**WHAT TO WORK ON**
Say how many lines in the material below contain the word "right", giving the number alone.

**DATA TO PROCESS**
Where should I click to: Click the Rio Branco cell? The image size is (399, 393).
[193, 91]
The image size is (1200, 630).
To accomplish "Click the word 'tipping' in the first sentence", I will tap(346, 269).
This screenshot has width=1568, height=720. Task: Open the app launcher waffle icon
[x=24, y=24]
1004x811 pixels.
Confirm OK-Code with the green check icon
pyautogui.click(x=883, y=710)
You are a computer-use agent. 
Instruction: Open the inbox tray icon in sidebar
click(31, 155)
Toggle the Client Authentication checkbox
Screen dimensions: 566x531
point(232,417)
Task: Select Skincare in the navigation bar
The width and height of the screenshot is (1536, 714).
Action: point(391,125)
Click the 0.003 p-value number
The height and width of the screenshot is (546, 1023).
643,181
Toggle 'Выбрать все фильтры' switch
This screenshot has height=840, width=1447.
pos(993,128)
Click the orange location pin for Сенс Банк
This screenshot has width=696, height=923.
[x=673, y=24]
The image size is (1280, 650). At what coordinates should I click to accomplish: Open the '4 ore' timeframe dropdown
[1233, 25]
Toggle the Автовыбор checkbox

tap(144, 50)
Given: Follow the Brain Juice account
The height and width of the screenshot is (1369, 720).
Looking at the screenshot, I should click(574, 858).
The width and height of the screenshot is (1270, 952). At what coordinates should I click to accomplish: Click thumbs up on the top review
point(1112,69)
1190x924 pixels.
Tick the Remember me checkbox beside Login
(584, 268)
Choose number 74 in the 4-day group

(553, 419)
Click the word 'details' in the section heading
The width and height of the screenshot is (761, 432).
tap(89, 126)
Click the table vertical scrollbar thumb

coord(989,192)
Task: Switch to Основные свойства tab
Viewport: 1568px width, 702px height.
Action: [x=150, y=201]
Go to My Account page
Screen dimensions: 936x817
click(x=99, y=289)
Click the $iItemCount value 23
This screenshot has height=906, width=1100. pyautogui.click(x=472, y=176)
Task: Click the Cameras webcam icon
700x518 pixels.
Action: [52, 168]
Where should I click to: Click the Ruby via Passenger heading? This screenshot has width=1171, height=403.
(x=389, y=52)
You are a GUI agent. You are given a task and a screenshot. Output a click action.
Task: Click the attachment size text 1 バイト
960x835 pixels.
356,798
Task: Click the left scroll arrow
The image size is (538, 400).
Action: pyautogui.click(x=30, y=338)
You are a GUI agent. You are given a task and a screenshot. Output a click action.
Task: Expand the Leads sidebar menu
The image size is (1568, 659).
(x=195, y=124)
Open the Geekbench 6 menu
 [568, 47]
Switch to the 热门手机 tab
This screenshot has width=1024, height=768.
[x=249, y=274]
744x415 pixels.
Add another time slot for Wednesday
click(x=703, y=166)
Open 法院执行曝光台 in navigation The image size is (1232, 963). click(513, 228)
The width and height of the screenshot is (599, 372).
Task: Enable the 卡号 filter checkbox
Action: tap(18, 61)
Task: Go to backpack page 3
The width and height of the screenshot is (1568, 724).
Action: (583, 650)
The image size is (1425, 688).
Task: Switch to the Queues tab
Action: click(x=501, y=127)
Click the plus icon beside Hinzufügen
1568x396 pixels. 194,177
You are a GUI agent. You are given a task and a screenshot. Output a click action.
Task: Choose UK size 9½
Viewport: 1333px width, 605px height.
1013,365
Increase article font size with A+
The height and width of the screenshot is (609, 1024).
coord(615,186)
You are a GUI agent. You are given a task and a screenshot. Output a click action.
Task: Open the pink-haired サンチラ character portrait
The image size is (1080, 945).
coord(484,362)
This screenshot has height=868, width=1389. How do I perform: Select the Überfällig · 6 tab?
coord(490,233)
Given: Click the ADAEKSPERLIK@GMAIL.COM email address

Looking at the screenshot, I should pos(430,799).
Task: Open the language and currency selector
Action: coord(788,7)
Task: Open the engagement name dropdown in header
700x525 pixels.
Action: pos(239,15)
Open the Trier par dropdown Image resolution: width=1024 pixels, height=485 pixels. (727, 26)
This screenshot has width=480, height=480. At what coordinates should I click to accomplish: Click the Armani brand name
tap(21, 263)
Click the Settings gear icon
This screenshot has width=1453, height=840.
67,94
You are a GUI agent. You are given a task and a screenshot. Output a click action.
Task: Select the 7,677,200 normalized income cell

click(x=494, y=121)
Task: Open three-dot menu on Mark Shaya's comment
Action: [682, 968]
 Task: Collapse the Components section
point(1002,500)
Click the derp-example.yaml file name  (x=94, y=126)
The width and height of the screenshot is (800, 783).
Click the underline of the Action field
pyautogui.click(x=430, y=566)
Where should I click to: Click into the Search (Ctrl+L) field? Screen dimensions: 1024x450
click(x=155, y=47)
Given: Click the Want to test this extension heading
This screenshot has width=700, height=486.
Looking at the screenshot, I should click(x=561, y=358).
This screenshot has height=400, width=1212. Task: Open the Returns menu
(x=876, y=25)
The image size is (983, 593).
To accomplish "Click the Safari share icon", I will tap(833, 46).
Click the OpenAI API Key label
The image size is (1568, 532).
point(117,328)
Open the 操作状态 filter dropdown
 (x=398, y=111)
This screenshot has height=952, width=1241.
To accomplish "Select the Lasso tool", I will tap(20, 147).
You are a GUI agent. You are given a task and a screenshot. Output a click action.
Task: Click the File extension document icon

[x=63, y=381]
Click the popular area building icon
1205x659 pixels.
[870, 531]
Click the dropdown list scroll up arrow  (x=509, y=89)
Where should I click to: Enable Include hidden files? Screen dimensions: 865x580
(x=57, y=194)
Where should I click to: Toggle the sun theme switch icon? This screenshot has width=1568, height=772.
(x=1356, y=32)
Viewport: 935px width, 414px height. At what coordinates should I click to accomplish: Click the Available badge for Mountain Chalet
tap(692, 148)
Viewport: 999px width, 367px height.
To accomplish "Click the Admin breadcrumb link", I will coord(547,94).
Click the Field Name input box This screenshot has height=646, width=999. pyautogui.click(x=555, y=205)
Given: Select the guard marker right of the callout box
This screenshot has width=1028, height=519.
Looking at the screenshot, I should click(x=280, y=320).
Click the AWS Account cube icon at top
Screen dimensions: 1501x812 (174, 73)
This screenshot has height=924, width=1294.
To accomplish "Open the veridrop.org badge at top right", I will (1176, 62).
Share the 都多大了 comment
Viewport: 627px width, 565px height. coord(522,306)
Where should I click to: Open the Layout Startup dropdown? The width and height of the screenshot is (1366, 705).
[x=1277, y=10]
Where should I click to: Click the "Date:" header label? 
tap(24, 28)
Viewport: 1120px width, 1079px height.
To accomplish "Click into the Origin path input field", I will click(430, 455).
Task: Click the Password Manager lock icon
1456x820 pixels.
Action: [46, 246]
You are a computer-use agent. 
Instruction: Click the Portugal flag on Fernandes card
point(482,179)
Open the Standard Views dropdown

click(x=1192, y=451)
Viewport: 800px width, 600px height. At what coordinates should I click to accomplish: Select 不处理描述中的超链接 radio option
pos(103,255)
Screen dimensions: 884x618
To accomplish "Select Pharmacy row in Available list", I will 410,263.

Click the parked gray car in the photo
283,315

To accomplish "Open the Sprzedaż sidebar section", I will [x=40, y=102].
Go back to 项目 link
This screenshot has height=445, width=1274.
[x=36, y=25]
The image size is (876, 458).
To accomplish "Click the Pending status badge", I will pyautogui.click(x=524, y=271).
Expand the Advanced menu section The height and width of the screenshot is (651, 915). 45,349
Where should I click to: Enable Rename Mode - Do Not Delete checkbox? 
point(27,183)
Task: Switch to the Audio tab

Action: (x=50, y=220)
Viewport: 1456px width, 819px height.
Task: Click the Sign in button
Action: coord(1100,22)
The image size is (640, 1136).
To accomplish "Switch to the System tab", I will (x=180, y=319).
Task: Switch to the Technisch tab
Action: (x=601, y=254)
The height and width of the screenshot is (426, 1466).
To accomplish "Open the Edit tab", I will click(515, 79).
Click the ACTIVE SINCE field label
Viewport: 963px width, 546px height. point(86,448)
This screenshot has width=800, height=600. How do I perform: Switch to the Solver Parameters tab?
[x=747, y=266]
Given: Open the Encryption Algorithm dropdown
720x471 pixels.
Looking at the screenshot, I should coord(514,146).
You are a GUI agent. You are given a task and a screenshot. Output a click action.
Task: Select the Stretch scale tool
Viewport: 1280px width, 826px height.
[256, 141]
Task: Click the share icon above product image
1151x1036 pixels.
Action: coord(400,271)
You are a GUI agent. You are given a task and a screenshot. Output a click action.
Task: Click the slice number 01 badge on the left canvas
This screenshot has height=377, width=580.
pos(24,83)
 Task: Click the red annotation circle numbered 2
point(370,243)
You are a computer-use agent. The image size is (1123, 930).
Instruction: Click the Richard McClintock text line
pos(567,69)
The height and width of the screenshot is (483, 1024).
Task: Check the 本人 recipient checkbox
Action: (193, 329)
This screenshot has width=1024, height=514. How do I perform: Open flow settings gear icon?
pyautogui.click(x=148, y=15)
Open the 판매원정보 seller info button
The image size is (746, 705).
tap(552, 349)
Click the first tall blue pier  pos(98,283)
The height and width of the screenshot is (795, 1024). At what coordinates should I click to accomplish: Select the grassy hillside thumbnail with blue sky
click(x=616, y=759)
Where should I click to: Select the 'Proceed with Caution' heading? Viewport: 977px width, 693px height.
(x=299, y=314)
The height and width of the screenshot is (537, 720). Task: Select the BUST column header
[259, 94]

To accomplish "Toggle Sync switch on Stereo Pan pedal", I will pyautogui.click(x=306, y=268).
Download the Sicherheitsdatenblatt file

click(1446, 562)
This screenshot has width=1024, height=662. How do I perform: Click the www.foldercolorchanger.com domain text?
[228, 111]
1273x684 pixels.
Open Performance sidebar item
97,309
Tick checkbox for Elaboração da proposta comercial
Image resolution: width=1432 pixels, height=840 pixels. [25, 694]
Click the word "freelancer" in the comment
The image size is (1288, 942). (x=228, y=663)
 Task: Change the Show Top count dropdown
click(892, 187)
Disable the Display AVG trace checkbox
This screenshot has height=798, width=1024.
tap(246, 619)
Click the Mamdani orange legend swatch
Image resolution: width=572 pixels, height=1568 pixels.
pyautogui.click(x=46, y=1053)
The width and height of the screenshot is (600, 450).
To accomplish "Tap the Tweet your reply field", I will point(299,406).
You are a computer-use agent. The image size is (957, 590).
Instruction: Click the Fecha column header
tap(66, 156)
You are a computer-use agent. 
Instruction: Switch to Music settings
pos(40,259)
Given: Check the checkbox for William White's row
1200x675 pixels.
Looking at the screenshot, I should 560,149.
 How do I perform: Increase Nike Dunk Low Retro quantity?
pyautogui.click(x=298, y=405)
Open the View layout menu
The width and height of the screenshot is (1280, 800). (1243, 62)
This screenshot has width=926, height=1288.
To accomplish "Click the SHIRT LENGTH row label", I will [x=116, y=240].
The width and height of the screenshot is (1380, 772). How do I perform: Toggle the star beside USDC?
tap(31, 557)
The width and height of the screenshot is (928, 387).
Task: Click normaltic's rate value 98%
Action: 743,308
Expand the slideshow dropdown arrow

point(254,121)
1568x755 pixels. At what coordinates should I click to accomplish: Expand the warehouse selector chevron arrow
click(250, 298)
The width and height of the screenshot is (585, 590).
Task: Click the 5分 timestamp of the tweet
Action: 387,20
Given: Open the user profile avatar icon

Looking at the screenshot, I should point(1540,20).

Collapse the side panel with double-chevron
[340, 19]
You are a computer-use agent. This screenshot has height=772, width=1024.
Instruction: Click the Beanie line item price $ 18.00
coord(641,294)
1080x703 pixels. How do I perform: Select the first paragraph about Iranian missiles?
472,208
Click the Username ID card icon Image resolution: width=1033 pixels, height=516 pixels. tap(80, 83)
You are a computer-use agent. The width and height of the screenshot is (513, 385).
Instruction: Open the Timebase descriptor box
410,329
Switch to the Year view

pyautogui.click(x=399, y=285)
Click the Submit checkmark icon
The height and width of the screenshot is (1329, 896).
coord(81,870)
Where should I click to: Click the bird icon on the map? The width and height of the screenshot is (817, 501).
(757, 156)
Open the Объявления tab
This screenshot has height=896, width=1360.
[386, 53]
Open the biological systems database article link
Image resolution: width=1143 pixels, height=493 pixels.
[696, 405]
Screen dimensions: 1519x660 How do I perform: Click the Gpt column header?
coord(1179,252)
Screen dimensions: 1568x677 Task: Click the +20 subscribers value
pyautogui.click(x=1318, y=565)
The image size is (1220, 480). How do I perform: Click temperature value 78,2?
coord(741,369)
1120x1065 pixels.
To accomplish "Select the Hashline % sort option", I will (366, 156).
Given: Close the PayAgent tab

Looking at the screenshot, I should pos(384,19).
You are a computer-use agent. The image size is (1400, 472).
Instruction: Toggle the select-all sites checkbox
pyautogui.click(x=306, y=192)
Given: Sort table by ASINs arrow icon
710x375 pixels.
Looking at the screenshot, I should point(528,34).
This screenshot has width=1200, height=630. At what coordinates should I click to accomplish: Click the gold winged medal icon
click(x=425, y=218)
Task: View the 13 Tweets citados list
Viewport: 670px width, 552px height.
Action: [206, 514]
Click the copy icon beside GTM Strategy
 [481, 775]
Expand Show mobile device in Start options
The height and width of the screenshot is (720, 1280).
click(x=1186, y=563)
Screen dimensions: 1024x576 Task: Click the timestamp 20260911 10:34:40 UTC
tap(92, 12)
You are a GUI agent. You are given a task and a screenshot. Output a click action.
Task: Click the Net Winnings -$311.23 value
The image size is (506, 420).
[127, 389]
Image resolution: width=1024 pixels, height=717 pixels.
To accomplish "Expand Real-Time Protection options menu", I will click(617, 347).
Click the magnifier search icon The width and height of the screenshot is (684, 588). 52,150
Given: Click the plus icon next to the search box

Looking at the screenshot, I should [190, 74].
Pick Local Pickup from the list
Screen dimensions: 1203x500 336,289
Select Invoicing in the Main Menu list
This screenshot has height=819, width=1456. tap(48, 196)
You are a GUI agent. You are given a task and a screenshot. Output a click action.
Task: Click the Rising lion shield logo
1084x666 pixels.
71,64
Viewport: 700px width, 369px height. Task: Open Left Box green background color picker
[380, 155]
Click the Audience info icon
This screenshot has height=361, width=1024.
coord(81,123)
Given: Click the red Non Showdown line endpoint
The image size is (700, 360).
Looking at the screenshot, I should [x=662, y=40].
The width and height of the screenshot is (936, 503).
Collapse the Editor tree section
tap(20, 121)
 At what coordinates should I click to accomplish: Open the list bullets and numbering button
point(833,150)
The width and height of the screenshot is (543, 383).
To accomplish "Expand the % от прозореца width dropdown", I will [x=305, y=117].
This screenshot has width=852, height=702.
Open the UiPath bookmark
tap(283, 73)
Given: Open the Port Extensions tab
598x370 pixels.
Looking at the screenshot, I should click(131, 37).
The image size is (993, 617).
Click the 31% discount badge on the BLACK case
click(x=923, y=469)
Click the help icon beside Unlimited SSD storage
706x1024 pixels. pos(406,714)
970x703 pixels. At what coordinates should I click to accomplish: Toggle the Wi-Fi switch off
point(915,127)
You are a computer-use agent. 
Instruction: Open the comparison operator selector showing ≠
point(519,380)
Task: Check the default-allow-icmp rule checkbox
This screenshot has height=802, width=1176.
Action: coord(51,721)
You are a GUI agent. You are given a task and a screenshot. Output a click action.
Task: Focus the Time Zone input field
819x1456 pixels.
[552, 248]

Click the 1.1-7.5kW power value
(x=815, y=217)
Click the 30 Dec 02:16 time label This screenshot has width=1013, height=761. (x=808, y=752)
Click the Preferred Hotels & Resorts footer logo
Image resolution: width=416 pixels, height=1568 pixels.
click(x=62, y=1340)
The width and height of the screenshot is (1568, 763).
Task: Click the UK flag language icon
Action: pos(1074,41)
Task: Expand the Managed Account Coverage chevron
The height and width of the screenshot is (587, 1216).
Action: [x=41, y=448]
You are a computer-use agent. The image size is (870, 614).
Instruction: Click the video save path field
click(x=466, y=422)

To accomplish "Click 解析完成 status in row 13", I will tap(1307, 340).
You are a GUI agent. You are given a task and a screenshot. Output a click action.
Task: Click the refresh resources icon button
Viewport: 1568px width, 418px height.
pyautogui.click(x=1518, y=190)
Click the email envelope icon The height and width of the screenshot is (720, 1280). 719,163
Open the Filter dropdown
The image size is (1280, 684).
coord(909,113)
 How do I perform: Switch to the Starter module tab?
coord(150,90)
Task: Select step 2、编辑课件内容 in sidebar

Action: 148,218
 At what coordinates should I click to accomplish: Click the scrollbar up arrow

**OUTPUT**
2